Beside the fact that she is my Mom and I enjoy
the bonding times together, I
listen to what she says because I need an outside
voice now and then to give a bit of perspective
to this project. A few days back we
were driving in the car together and she
mentioned an article -- actually she couldnt
remember the exact name of the article or which
issue it had appeared in. She said Oh
it was another one of those articles where you
reminisce about something that happened to you
when you were eighteen.
This comment upset me a bit. Quite a
bit. I have had wonderful biking
experiences every year since 1974. Why is
it that I seem to be stuck in one particular
year? Riding the BMW all over Manhattan one
summer is a very fond set of memories.
But how about a more recent year when I went
blasting around on a borrowed Eddie Lawson
Replica Kawasaki for a week? A friend
of mine was going through a divorce and wanted to
give me the bike so that his ex-to-be wouldnt
get it or force a sale. That bike was
awesome. It had to be the most powerful
motorcycle Id ever ridden. I bet it
would still astound today. What made it
truly scary was the lousy flexi-frame and the
tiny brakes that smacked of a blatant disregard
for their fellow man on the part of their
That was 1981. My wife at the time
wouldnt let me keep Tommys Kaw.

-.-.-

» **Exercises**:
A - Answer these questions about the motorcycling piece:
(i) Since what year has the writer had biking experiences every year?
(ii) Where did the writer ride the BMW one summer?
(iii) Why did the friend going through a divorce want to give the writer his bike?
B - Can you carry the motorcycling piece on past its last sentence?
None of the data is needed here.

-.-.-

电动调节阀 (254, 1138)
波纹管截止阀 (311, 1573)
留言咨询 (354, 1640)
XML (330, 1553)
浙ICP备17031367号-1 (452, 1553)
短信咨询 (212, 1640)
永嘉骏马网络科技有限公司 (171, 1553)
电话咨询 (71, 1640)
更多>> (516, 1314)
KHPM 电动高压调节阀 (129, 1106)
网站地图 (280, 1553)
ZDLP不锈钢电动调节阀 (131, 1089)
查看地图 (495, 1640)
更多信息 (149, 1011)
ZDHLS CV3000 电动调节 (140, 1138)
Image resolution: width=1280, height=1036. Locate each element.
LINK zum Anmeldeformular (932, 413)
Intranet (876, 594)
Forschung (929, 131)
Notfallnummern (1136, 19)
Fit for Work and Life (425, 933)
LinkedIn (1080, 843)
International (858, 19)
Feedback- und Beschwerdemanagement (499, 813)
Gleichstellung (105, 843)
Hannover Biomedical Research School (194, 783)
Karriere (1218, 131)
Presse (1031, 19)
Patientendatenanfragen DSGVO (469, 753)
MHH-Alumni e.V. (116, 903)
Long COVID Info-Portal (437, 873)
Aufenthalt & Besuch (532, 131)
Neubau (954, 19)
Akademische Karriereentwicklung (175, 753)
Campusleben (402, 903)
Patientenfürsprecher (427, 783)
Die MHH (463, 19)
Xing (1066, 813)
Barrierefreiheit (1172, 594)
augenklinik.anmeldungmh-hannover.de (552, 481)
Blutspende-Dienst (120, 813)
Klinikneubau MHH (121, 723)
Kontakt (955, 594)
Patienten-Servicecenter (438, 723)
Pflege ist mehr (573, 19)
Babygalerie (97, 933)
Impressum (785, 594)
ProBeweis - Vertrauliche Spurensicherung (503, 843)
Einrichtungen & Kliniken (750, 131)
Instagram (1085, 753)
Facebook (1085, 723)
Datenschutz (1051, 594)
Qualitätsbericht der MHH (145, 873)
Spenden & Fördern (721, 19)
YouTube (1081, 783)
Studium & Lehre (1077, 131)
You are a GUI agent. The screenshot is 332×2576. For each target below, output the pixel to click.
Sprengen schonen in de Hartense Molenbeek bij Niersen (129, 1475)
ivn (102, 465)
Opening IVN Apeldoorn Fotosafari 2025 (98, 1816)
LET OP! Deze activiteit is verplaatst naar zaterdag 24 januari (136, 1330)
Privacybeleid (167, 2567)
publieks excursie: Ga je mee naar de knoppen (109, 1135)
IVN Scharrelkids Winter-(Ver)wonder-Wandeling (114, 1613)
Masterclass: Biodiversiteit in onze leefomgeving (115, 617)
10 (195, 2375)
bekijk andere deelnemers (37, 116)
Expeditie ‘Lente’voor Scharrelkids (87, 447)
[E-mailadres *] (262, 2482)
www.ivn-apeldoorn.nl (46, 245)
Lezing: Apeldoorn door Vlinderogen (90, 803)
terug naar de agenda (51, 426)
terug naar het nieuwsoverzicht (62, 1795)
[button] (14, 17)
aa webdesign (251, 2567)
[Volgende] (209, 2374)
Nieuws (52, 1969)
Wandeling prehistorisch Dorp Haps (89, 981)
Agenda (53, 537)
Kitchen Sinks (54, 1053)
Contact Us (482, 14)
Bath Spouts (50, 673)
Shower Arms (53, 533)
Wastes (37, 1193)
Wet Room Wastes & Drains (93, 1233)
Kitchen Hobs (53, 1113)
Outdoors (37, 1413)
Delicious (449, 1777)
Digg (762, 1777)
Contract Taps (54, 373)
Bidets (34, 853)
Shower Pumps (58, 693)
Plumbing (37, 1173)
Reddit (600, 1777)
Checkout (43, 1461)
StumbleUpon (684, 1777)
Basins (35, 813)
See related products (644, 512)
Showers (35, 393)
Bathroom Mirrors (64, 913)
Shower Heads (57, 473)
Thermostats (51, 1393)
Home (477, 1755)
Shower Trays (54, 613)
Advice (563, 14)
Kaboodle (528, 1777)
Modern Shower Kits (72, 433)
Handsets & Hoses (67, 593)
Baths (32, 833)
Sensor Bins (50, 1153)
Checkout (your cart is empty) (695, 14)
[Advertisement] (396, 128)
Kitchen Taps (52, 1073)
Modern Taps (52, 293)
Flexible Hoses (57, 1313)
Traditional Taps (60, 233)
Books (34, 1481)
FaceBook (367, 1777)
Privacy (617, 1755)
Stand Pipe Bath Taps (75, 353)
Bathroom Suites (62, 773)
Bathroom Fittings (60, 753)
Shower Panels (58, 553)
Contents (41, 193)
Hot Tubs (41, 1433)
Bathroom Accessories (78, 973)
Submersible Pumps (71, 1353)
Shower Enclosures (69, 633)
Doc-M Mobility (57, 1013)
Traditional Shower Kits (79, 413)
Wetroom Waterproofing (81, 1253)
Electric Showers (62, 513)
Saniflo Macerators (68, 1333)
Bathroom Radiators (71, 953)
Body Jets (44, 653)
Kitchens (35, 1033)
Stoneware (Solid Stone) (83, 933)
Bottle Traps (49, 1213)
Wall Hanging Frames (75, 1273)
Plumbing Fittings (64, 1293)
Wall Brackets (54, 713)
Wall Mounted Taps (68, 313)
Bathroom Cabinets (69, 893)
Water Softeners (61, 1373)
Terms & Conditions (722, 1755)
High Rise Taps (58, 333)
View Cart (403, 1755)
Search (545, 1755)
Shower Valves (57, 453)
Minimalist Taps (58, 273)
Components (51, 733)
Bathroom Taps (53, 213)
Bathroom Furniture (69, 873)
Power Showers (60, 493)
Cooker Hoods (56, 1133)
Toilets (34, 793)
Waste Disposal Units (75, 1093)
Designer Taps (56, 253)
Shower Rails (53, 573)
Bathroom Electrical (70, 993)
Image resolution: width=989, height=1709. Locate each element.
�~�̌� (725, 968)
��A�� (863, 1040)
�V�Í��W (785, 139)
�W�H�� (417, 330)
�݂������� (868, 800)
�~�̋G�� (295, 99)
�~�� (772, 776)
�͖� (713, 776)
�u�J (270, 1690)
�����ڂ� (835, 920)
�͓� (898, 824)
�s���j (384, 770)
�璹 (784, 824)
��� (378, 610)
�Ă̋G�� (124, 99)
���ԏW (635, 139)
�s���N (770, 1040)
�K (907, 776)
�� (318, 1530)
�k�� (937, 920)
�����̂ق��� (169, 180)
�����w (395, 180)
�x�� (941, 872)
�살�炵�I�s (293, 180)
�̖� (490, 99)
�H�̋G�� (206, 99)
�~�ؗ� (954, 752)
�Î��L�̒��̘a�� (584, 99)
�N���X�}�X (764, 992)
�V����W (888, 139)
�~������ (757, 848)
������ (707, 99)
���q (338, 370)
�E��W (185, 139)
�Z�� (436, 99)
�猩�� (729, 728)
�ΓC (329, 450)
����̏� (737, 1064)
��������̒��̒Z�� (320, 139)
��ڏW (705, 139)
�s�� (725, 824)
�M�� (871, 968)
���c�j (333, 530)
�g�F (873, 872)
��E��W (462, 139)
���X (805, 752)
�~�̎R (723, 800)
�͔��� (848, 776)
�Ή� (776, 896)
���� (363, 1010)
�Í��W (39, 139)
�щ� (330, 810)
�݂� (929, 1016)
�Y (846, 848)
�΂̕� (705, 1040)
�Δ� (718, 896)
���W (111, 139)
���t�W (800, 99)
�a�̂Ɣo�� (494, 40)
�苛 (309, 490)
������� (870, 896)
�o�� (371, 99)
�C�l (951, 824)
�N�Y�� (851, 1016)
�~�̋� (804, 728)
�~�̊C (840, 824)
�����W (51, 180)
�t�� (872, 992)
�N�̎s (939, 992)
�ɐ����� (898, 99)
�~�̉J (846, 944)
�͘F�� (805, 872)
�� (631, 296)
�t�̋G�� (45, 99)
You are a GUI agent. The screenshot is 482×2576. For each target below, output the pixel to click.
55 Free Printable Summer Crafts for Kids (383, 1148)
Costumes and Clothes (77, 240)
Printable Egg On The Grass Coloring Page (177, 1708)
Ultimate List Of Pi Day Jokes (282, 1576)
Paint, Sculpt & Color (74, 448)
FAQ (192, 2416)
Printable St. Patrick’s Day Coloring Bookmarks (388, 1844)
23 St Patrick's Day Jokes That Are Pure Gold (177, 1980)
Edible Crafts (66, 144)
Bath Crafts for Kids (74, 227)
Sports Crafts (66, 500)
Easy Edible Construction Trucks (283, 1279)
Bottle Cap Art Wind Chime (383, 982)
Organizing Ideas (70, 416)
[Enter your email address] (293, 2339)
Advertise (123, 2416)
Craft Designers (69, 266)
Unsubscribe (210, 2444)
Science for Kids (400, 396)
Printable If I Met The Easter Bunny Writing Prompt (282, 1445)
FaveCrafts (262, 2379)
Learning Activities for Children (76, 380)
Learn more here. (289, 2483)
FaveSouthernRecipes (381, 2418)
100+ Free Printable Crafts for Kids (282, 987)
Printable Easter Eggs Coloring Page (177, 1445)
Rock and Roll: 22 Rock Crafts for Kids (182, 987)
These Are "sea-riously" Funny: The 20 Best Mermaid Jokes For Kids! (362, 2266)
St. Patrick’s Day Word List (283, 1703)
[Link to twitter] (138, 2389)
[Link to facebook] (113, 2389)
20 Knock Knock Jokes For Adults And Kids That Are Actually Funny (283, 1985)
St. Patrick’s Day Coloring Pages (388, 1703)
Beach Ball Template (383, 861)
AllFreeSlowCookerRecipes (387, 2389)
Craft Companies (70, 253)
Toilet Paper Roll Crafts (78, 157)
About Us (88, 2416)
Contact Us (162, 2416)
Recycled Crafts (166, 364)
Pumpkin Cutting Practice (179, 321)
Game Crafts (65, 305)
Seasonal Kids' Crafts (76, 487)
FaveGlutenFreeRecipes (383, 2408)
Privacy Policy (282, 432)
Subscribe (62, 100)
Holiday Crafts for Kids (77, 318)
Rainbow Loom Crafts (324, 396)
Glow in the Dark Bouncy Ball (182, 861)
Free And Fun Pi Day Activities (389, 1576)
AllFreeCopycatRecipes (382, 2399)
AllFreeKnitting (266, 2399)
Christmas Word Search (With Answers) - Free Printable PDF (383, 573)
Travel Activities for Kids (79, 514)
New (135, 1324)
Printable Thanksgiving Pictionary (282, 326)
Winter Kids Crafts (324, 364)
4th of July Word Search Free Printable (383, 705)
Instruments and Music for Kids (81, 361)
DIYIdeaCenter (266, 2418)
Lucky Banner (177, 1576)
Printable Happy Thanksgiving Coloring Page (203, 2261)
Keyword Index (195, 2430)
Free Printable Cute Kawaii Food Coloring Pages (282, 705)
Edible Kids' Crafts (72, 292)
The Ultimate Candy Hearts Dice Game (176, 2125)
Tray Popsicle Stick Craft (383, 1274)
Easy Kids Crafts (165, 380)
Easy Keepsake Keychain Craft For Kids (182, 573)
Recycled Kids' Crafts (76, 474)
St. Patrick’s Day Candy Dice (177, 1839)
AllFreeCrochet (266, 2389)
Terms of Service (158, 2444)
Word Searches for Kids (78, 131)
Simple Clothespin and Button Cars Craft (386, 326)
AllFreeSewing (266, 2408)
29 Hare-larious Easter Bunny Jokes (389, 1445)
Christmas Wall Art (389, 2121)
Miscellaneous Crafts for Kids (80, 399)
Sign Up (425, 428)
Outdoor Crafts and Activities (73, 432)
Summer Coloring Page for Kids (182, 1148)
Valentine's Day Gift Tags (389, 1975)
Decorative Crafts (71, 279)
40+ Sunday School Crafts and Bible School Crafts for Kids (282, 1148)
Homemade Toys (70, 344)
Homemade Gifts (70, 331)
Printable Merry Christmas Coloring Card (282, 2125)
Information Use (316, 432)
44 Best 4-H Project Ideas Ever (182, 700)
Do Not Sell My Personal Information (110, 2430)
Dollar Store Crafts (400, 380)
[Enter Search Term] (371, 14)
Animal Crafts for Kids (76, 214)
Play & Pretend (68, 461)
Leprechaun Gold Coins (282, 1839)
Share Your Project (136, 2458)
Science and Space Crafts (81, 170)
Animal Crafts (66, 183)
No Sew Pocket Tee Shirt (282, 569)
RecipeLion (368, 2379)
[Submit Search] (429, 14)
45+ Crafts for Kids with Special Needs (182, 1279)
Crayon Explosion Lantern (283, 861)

-.-.-

» **Answers to the tasks**:
A -
(i) 1974
(ii) All over Manhattan
(iii) So that his ex-to-be wouldn't get it or force a sale

B -
The same woman who had ridden pillion with me
through my crazy teen years decided that
motorcycles were just too dangerous. The
minute my divorce was finalized, I started saving
for a new Kaw!
1990 contained a magic Fall -- the season, not
an accident. A lady friend of mine gave me
a dirt bike (actually a dual-sport) upon which I
discovered the joy of off-roading. We rode
through most of the Blue Mountain Preserve in
Peekskill during those two or three golden weeks.
1991 -- I finally saved the bucks for the
Ninja. Ill never forget the day I
picked it up. It had to be the most
beautiful thing Id ever seen in my entire
life. Of course, I picked it up on a rainy
November 15th. It was a Friday afternoon.
I took some time off from work and bummed a ride
down to the dealership to pick it up. The
mechanic who had assembled and prepped the
bike took her out for a spin in the rain to check
her over. He almost high-sided right in
front of the dealership -- and me.
When he finally relinquished the keys, I was
nervous due to his performance. Id
never been on a modern sportbike, only the EL
Replica ten years before. I hopped on and
mashed my crotch into the humped and steep gas
tank. My buddy said You must be
excited. They were actually tears of
pain. To this day, nine out of ten times
that bike is on the road, it rains. Some
guys refuse to ride with me because they know if
I show, the clouds cant be far behind.
I bought a Kaw, but she seems to be a Duck.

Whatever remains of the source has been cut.